Alıntı Metin ->
Ortaçağın kapalı ve kilise kurallarına göre hareket eden toplumları içinde sanat ve sanatçılar dini konular üzerine ve kiliseyle ilgiliydi. Kişiler ön plana çıkmazdı. 15.yy’dan itibaren* toplum içinde, kültürel ve sosyal ortamlarda, birey kalabalıklardan sıyrıldı. Kendine, kalabalığa ve dünyaya bakıp yeni bir şeyler oluşturmak gerektiğinin farkına vardı**.

Basmakalıp düşünce ve dogmalardan kurtulabilmenin yollarını aradı. Sanat ve bilim kilisenin baskısından çıkıp*** daha açık, evrensel ve dünyevi bir hal alıyordu. Kişide dünyadaki her şeyi araştırma ve düşüncesini ortaya koyma isteği belirdi. Yapılan işin yanında isimlerden de söz edilir oldu. Bütün bunlar o çağ için yenilikti, çok kolay kabullenilip benimsenen şeyler değildi. Her değişim gibi sancılı ve sıkıntılı bir dönem sonucu ortaya çıkmıştı.

Yaşanılan ortamın kurallarına uyum sağlandığı sürece mutlu ve huzurlu bir yaşantıdan söz edilir. Ancak her birey o toplumu oluşturan diğerleri gibi yaşamak zorunda mıdır? Burada bir çelişki doğar. Bireyin toplum içinde yer alan diğer insanlar gibi olmak zorunda hissettiği yanıyla dilediğince yaşamak isteyen tarafı karşı karşıya gelir. Bu durum kişide huzursuzluk yaratır. Kendi kendine şöyle der " diğerleri gibi yaşamak zorunda değilim, onlar gibi düşünmek istemiyorum, popüler şeyleri sevmiyorum, fabrikasyon bir üretim olmak bana göre değil, kendim olmalı, şartlanmış beyinlerin ürettiği kavram, fikir ve davranışlardan arınmalı, yıllardır uğradığım imge bombardımanından sıyrılıp en arı ve en sade olana yönelmeliyim." Huzursuzluk, iki karşıtın birbiri üzerinde baskı kurması sonucu oluşan belirsizlikle kendini gösterir ve çelişkilerle güçlenir. Herkesin keyif alabileceği şeylerden ve ortamlardan hoşnut olamama, kaygılarla yaşama huzursuzluğun belirtilerindendir.

Görev -> Birey ve toplum üzerine metindeki "Basmakalıp düşünce ve" ifadesinden "sonucu ortaya çıkmıştı." ifadesine kadar olan bölümü, "Sanat ve bilim" ifadesini "Sanat ve edebiyat" olarak yeniden adlandırarak tekrar yazın.

Verilen Malzeme ->
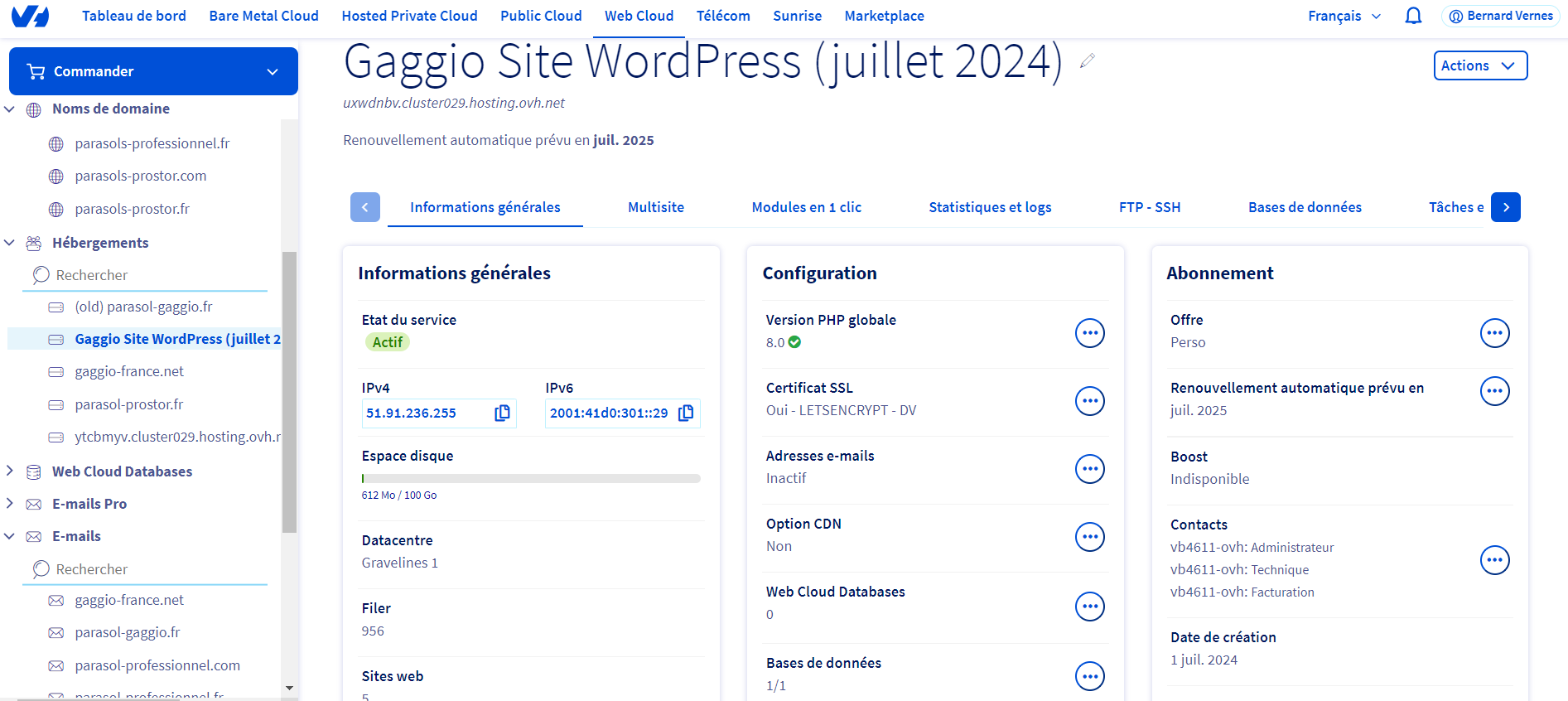Viewport: 1568px width, 701px height.
Task: Open the Option CDN more-options menu
Action: pos(1089,537)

Çözüm ->
Basmakalıp düşünce ve dogmalardan kurtulabilmenin yollarını aradı. Sanat ve edebiyat kilisenin baskısından çıkıp*** daha açık, evrensel ve dünyevi bir hal alıyordu. Kişide dünyadaki her şeyi araştırma ve düşüncesini ortaya koyma isteği belirdi. Yapılan işin yanında isimlerden de söz edilir oldu. Bütün bunlar o çağ için yenilikti, çok kolay kabullenilip benimsenen şeyler değildi. Her değişim gibi sancılı ve sıkıntılı bir dönem sonucu ortaya çıkmıştı.